③如果是一个建设良好的网站，一般会把静态资源放在 CDN 上。

流量劫持就是在这些环节当中，对数据进行偷窃、篡改，甚至转发流量进行攻击的这样一类行为。

一、DNS劫持

运营商的DNS服务器很难被攻破，不过计算机本地的DNS缓存就相对容易沦陷了，所谓的DNS投毒，就是通过污染计算机本地的DNS缓存，使用虚假的IP地址信息来替换真实的IP地址信息，以实现DNS劫持，这种劫持效果和运营商的DNS劫持效果差不多。

二、http劫持

所谓的HTTP劫持，是指来自网站的服务器的数据在到达用户的浏览器的半路上时，其数据被劫持并遭到篡改，这种情况一般出现在以http协议传输数据的网站上，因为这些数据是明文传送的。

三、CDN劫持

出现劫持一般有两种原因：一是 CDN 和用户之间，走的是 HTTP 协议，这种情况比较多见，解决起来比较容易，就是换成 HTTPS 协议；另一个是我们的服务器和 CDN 之间，以及 CDN 内部，是 HTTP 协议的，这样就比较头疼了。

四、如何防御

DNS劫持：锁定hosts文件，不允许修改；配置本地DNS服务器，或设置为信任的DNS服务器；路由器设置强密码；及时更新路由器固件；使用加密协议进行DNS查询；对个人终端进行病毒查杀；

HTTP劫持：使用https；拆分HTTP请求数据包；使用CSP和DOM事件进行监听和防御（通俗的讲开启CSP后可以让浏览器自动禁止外部注入恶意脚本，增加网站的安全性能。

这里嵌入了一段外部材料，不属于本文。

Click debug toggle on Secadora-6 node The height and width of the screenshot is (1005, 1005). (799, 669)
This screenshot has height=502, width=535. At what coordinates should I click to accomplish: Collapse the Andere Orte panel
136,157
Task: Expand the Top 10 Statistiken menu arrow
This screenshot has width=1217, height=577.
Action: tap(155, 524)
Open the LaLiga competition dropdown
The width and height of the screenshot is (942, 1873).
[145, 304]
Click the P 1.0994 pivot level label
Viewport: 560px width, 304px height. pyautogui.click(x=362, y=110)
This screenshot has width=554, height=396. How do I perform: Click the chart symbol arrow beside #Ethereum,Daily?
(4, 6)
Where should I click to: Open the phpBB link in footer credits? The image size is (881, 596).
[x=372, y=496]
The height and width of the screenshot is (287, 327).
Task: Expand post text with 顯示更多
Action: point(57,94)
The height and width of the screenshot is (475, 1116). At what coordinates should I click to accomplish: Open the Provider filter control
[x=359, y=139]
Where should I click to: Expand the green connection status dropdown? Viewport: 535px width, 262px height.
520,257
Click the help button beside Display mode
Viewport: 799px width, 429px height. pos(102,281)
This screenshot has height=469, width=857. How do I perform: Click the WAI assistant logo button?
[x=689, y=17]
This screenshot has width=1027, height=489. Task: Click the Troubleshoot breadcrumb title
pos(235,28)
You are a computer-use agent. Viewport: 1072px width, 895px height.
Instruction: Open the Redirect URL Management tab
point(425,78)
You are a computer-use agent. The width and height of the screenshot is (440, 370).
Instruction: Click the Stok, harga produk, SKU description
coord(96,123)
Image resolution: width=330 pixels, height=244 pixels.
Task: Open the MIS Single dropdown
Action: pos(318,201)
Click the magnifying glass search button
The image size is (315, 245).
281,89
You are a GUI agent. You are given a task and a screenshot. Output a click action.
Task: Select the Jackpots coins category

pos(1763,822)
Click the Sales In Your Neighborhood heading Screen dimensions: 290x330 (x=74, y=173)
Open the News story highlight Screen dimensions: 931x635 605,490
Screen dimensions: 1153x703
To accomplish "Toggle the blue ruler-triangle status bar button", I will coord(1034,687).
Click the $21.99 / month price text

）

TCP劫持：使用加密通信，ssl代替http，或者使用IPSec-VPN等方法实现通信加密；通过本地复现流量劫持事件，并捕获网络流量，将正常流量与伪造的数据包作比较分析。劫持定位在内网确认大致位置，若在运营商层面，及时联系相关运营商

ARP劫持：避免共享式网络；将IP与MAC进行绑定；使用相关的防护设备、软件；定位问题主机进行处理；若为蠕虫病毒，查询全面流量记录进行分析。